Мейетола держалась как обычно, с удвоенной силой гоняла юнцов по двору. Резко обрывала попытки Елены заговорить лишний раз. Но девушка не могла не заметить, как нагини то и дело рассеянно потирает висок, и какое осунувшееся у нее лицо. Они общались на уровне интуиции, на языке, понятном обеим — Елена обычно первой брала меч и выходила на площадку. Они дрались с яростью, которой мог похвастаться не всякий неживой, объединенные единым чувством.
Потом, опустошенные, подолгу сидели молчаливо на песке. Можно было только представить, что творилось в душе Мейетолы. Елена чувствовала себя потерянной, столкнувшейся с чем-то неизведанным, страшным, не поддающимся осознанию.
Сумеречная тишина опускается на тренировочный двор. С серого неба падает снежинка, потом другая, целый рой кружит и опадает на песок, прислушивается к тихим голосам нагини и девушки, сидящих рядом.
— Невозможно представить, что Арэнкин настолько боится смерти.
Мейетола хотела было ответить резко, но вдруг закусила губу и отвернулась.

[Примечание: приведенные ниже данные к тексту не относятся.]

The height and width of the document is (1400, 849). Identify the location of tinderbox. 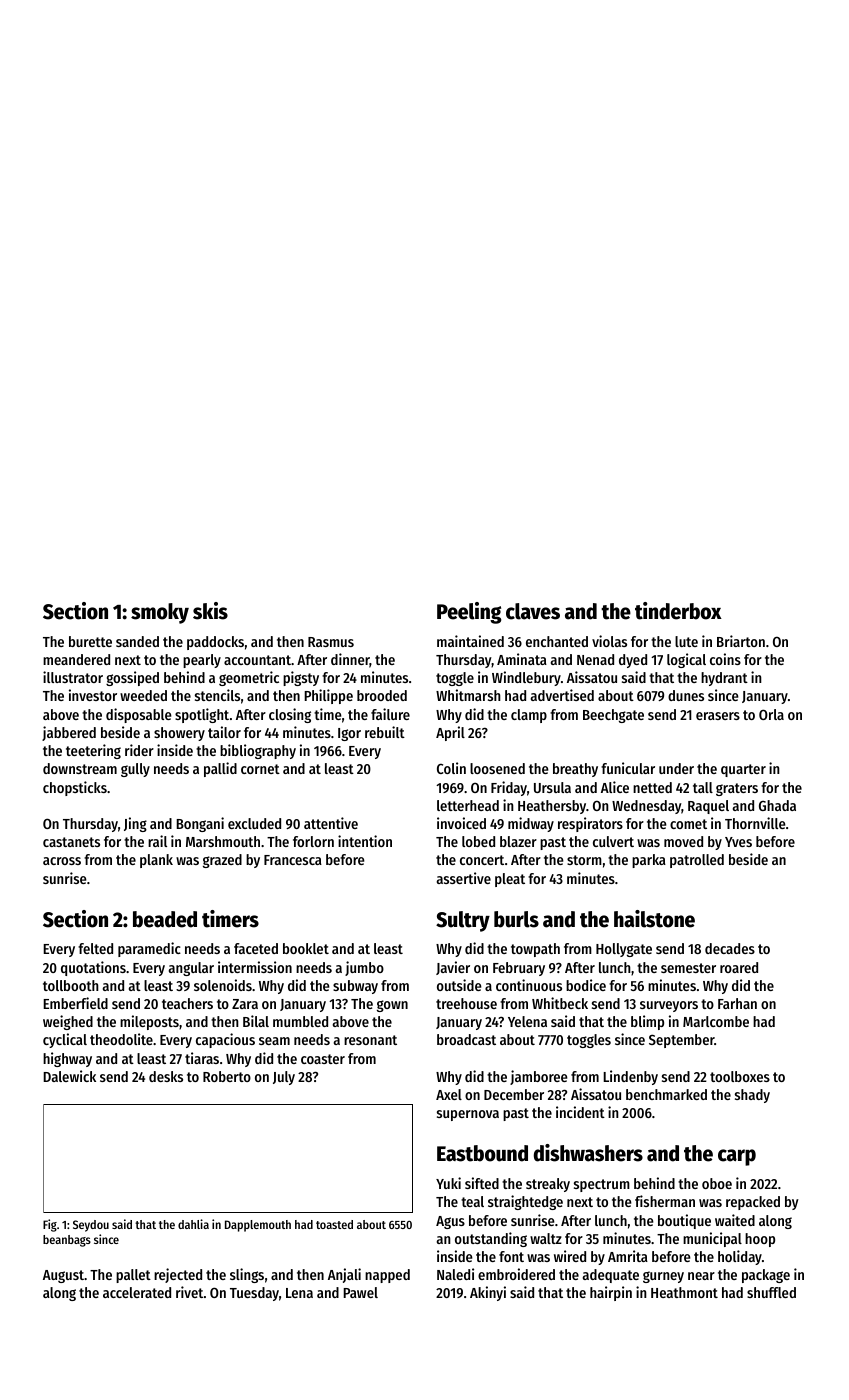
(678, 611).
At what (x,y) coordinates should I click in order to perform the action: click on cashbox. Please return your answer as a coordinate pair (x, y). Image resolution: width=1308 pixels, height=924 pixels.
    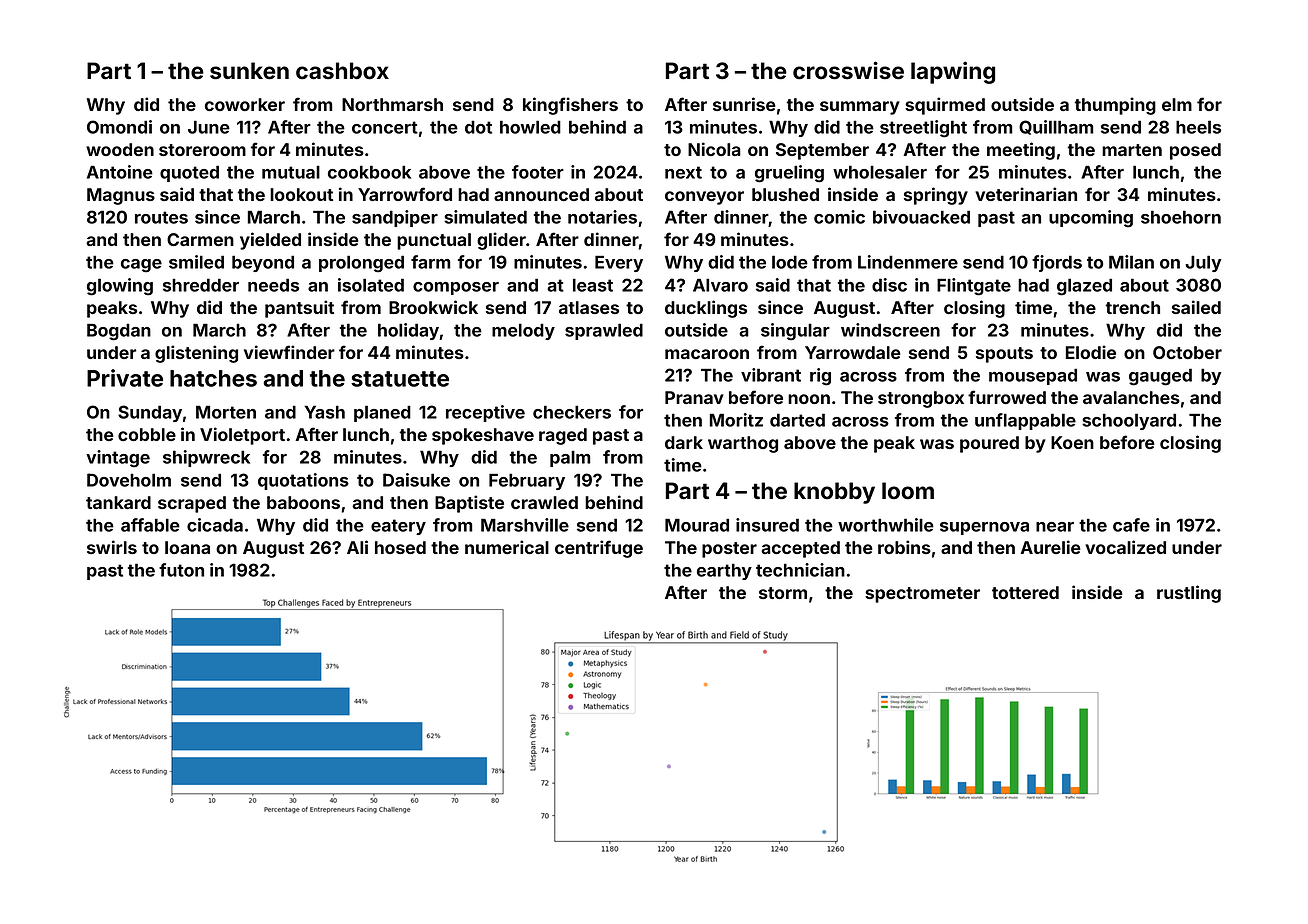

— Не смерти, — глухо сказала она. — Каменной обители, погребения заживо под снежными заносами на Заокраинах. Когда-то давно, проходя Посвящение в воины, он не смог бросить вызов, не решился столкнуться со страхом. С тех пор вечный страх сжигает его изнутри. Этого не затмить наркотиками, не успокоить женскими объятиями, не позабыть в опъянении битвы. Смерти он был бы только рад. И, клянусь, недалек тот день, когда найдет ее. Правда, по иронии Демиургов, таких одержимых смерть берет не часто.
— Я, наверное, давно бы бросилась на собственный нож.